-- Assignment --
Transcribe only the lines of the listing below from the one holding "Select the Liquidity" through the one holding "Task: Open the meine Bilder card", inclusive, without any change.

-- Input data --
______

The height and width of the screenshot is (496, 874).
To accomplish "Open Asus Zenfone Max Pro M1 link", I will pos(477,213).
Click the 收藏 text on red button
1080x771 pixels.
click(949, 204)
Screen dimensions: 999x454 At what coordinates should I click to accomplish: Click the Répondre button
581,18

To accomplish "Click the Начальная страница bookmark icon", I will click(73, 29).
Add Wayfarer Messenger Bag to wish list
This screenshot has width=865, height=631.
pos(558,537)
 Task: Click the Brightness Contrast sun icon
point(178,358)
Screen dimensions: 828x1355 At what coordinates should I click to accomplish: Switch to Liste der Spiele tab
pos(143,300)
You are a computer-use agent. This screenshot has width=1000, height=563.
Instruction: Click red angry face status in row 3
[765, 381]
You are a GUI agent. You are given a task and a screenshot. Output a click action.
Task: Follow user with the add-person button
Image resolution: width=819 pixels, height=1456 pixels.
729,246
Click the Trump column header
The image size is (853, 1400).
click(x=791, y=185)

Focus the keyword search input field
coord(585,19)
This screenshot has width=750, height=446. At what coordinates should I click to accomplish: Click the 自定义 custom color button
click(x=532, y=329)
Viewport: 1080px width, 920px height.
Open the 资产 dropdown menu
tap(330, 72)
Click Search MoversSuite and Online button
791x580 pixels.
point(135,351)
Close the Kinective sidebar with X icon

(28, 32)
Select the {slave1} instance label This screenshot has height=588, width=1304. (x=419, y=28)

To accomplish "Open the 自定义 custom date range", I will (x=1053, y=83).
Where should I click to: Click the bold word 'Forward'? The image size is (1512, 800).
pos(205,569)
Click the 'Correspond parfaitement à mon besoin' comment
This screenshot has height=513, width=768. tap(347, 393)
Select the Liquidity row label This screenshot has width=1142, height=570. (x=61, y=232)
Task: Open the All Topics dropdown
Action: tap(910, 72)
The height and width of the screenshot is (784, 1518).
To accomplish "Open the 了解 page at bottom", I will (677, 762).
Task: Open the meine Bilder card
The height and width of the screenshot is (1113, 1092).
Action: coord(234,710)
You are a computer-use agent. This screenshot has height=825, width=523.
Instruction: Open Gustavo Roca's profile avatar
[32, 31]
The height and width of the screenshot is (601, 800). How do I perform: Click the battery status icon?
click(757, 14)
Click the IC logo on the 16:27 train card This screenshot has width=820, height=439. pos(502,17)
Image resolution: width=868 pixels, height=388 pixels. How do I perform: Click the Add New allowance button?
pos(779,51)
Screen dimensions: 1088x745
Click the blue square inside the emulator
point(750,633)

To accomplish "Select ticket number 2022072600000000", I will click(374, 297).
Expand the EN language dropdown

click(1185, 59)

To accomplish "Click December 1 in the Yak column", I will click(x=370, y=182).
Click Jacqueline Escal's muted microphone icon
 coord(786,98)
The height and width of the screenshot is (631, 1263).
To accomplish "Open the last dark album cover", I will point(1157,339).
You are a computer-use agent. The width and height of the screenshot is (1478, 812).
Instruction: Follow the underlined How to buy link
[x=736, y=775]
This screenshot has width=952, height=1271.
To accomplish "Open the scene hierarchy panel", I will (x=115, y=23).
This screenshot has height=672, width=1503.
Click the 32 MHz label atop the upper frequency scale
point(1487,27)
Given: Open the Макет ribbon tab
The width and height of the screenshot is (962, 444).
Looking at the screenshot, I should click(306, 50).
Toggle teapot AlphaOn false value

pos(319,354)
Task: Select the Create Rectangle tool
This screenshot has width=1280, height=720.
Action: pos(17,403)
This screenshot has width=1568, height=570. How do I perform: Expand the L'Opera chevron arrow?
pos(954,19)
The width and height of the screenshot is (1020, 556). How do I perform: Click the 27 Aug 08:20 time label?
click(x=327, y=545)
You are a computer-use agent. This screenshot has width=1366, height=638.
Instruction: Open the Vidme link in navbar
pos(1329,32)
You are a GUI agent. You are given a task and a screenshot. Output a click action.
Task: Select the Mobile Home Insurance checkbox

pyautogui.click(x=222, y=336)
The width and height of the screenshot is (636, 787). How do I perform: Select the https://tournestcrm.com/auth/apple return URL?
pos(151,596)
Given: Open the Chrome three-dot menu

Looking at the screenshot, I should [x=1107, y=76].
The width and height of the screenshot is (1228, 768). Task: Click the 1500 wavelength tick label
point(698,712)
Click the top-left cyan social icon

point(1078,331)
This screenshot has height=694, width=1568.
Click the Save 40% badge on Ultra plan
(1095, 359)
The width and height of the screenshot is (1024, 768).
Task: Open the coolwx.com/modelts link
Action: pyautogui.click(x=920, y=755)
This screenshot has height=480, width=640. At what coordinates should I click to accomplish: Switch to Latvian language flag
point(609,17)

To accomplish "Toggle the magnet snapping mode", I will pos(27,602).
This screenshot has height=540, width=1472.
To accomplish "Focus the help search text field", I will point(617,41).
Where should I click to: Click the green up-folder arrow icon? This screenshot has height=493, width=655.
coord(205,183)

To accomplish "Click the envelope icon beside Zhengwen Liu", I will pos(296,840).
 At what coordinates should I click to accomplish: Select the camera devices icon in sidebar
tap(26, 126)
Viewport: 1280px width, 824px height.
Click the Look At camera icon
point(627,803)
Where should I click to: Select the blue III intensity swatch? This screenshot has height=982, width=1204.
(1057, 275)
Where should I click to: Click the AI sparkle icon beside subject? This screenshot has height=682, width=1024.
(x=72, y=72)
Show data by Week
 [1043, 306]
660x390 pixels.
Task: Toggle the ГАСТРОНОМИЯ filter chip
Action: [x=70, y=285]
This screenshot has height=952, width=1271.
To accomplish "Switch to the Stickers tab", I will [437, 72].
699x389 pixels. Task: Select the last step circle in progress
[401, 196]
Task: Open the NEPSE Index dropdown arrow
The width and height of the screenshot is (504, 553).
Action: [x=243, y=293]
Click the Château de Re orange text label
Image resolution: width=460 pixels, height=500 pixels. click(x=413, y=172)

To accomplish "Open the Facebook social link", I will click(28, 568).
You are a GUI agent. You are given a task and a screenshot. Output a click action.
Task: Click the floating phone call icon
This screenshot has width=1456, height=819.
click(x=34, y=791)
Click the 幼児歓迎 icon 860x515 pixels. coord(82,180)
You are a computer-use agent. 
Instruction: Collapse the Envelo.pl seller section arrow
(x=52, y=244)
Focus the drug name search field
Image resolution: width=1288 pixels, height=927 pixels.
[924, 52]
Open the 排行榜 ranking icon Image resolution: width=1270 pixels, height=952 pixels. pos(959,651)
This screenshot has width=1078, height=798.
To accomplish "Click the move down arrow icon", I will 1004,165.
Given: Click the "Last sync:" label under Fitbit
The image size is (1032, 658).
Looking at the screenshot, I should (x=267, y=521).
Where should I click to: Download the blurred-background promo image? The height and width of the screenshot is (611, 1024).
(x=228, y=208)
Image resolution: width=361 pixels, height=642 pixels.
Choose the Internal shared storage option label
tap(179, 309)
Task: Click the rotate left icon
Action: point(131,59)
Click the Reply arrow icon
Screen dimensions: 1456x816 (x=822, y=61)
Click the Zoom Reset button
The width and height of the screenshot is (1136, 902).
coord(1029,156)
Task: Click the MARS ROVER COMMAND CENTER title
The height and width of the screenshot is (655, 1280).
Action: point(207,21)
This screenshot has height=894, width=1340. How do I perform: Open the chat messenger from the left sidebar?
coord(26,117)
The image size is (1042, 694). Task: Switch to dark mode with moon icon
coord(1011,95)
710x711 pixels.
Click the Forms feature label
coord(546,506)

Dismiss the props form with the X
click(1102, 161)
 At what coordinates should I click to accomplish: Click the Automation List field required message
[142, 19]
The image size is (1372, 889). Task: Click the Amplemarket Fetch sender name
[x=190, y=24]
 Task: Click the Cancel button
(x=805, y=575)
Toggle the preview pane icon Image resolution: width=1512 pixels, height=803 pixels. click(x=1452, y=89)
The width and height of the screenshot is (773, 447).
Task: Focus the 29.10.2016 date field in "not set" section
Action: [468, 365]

______

-- Response box --
Select the Liquidity row label This screenshot has width=1142, height=570. (x=61, y=232)
Task: Open the All Topics dropdown
Action: tap(910, 72)
The height and width of the screenshot is (784, 1518).
To accomplish "Open the 了解 page at bottom", I will (677, 762).
Task: Open the meine Bilder card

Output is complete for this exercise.